==== TEXT BLOCK

Addressing sustainability at the building level is a challenge in and of itself, and it’s often where companies and institutions begin thinking about sustainability in the built environment. Buildings don’t exist in isolation, and there’s a pretty natural progression from considering building-level issues to seeing how they fit into bigger systems. For Williams College, the path from Living Building Challenge to the Living Community Challenge has been a natural one, if winding and occasionally bumpy.

I am the director of the Zilkha Center for Environmental Initiatives at Williams College—essentially the sustainability director. I’ve been in a variety of roles at the college—all related to sustainability—since 2007. I’ve participated in the development of the college’s first emissions goals, creation of the Zilkha Center, and establishment of our first “Green Building Guidelines”. I’ve been at the college long enough to see a variety of projects through from beginning to end, and to learn from our mistakes, challenges, and steady progress. My office is on the second floor of the Class of 1966 Environmental Center, which currently has earned six of the seven petals of the Living Building Challenge (LBC). We still intend to get that last petal—if only through my own personal force of will, if necessary.

========

DO THIS: Please answer from the Williams College sustainability text: how many of the seven Living Building Challenge petals has the Class of 1966 Environmental Center earned so far?

==== AVAILABLE DATA

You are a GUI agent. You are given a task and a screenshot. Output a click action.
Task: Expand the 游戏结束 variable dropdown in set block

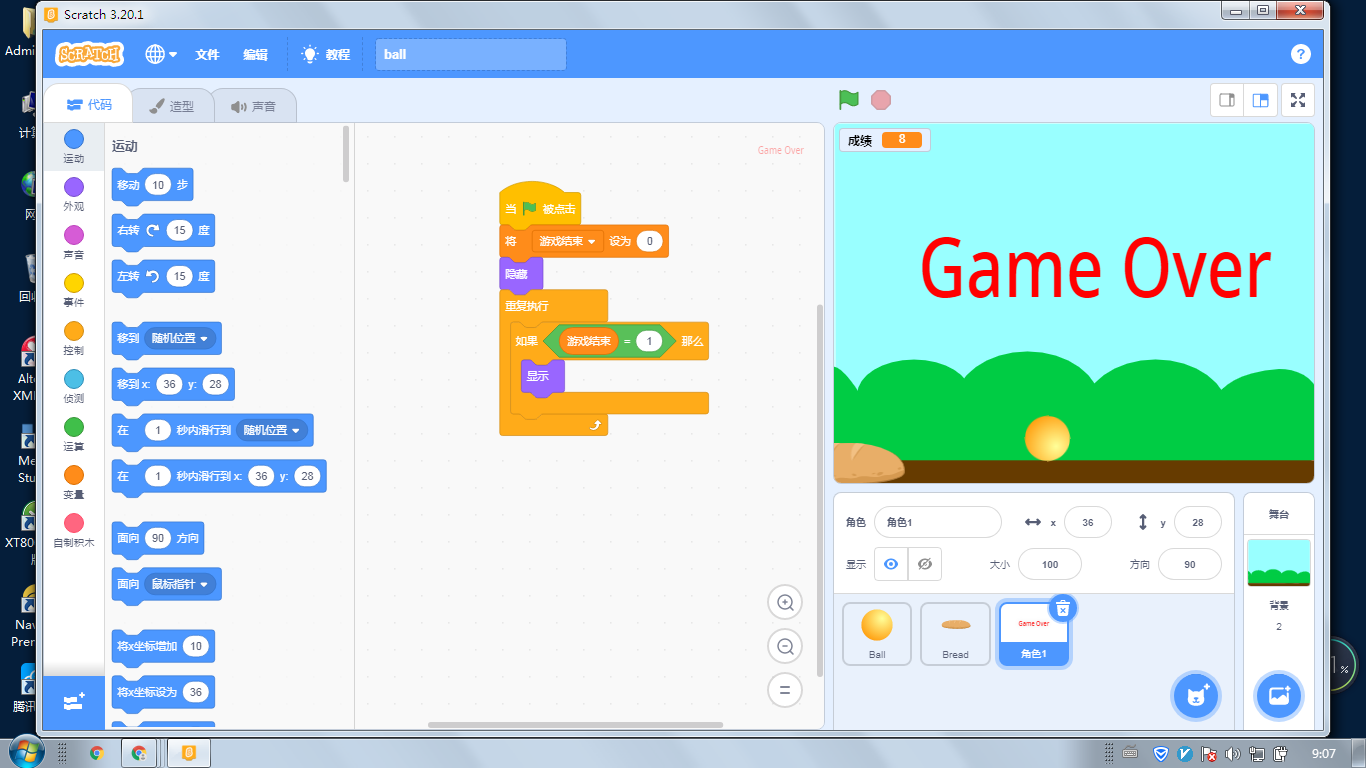pos(591,241)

========

WRITTEN SOLUTION: Six of the seven petals.